**TASK INPUT**
== == ==
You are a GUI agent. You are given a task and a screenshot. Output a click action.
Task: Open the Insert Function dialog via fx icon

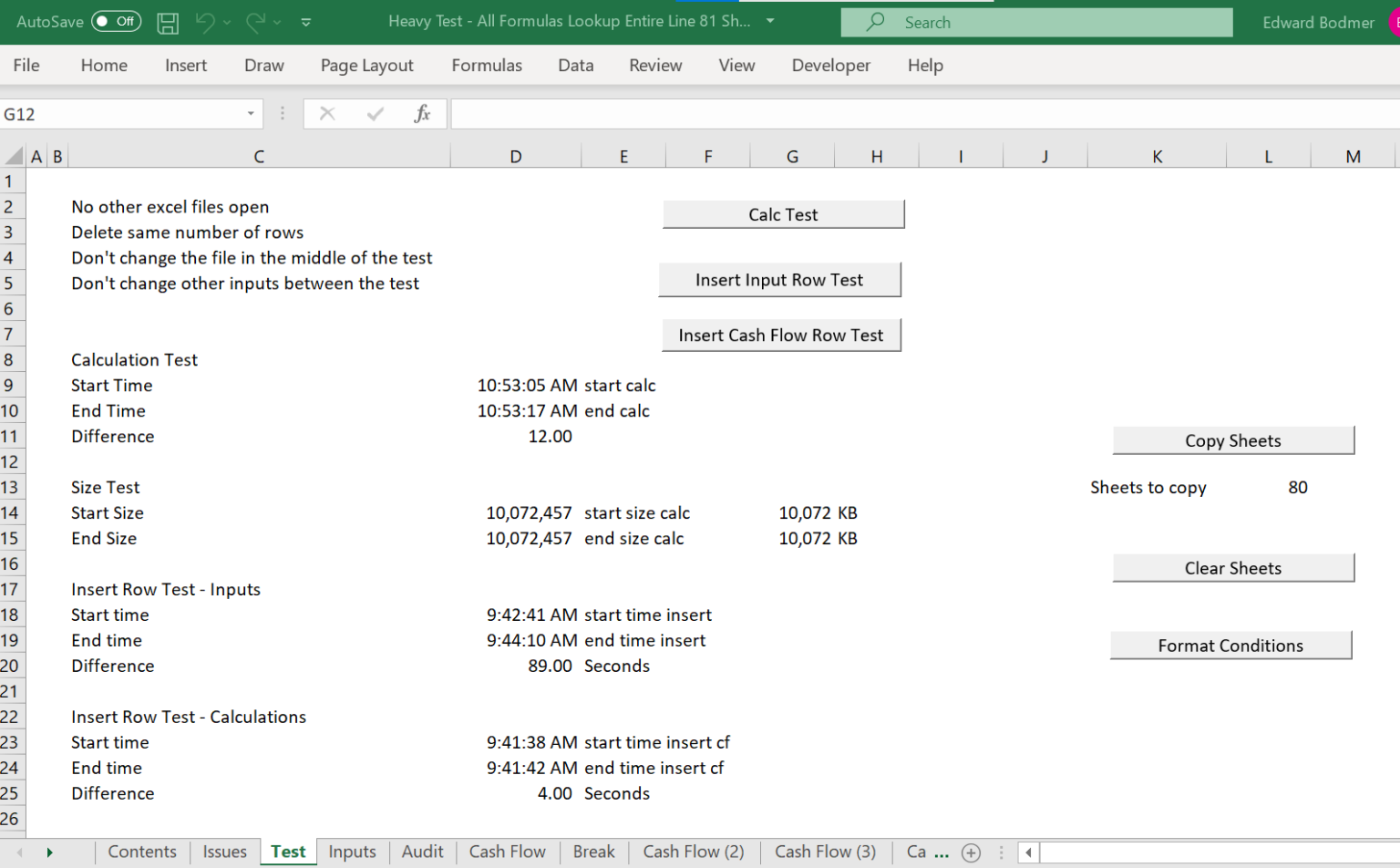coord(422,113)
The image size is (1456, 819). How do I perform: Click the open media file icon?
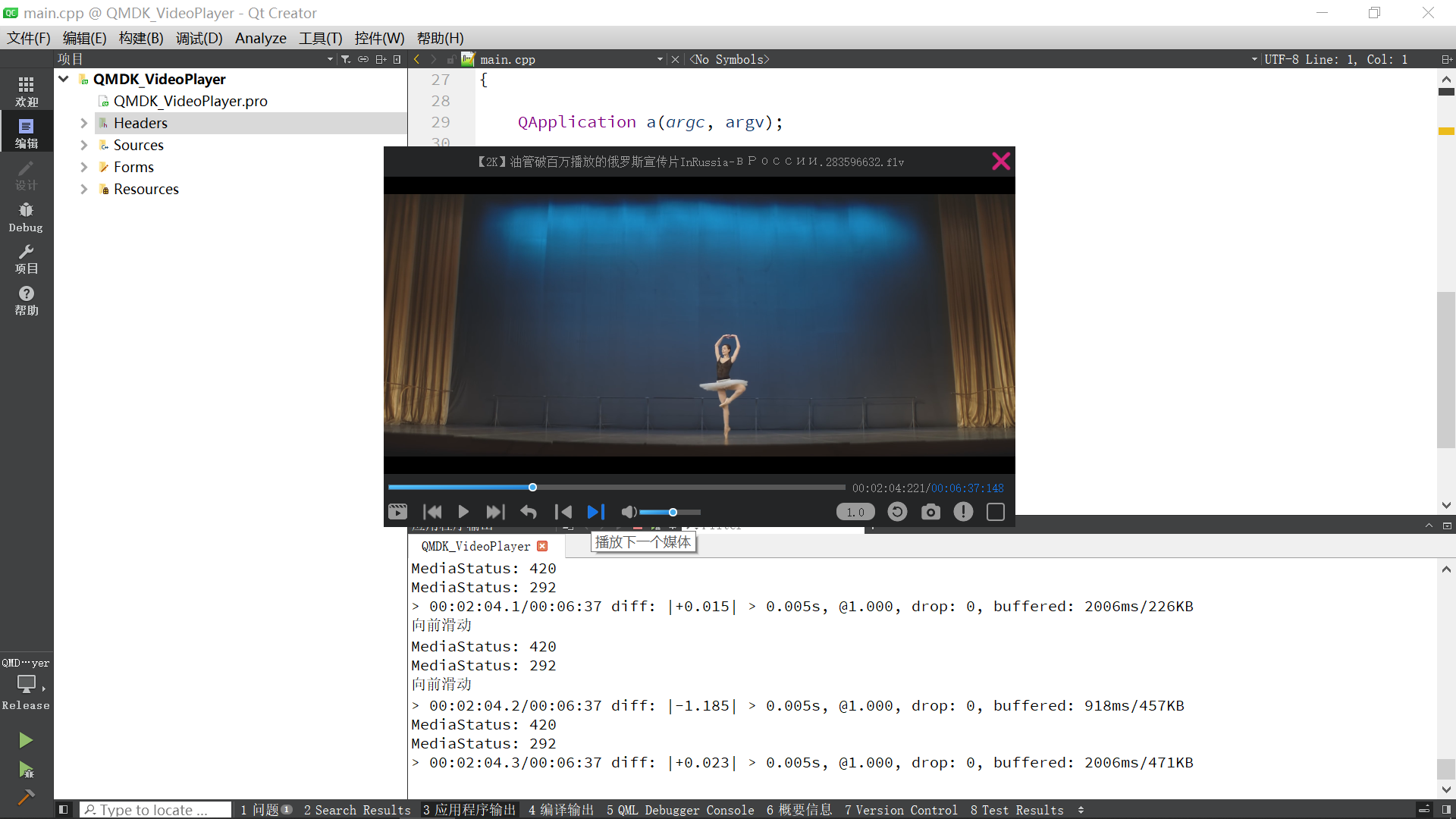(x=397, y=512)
== == ==
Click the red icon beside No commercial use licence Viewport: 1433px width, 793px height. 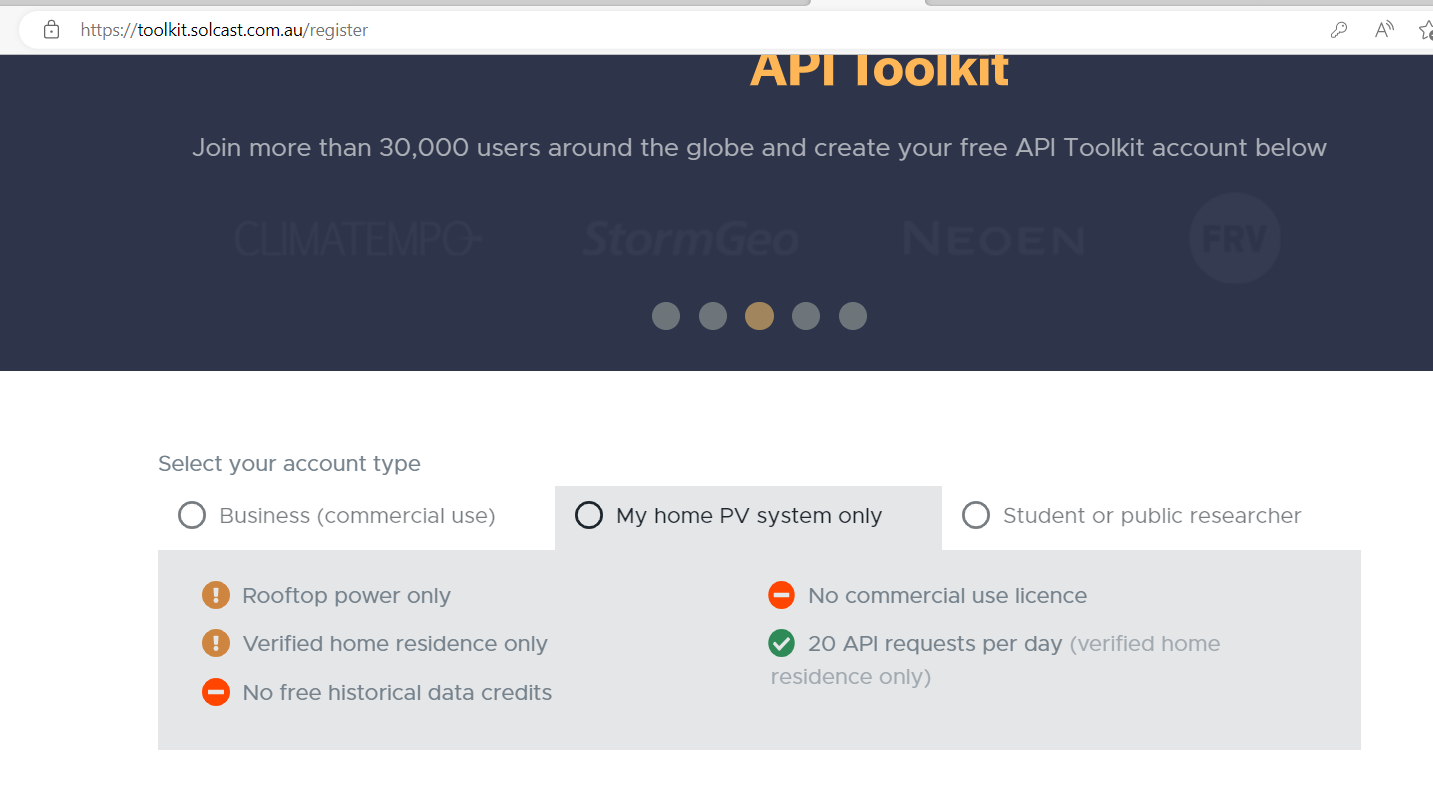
== == ==
**EXERCISE REQUIREMENTS**
Rewrite the rows from the line with "You are a GUI" to the line with "(x=397, y=512)", both included, shifting every coordinate in the answers by -91 while leaving the requests and their sizes unchanged. Leave the pictures out.

**THE ANSWER**
You are a GUI agent. You are given a task and a screenshot. Output a click action.
Task: Open the Insert Function dialog via fx icon

coord(331,22)
The image size is (1456, 819). How do I perform: Click the open media file icon?
(x=306, y=421)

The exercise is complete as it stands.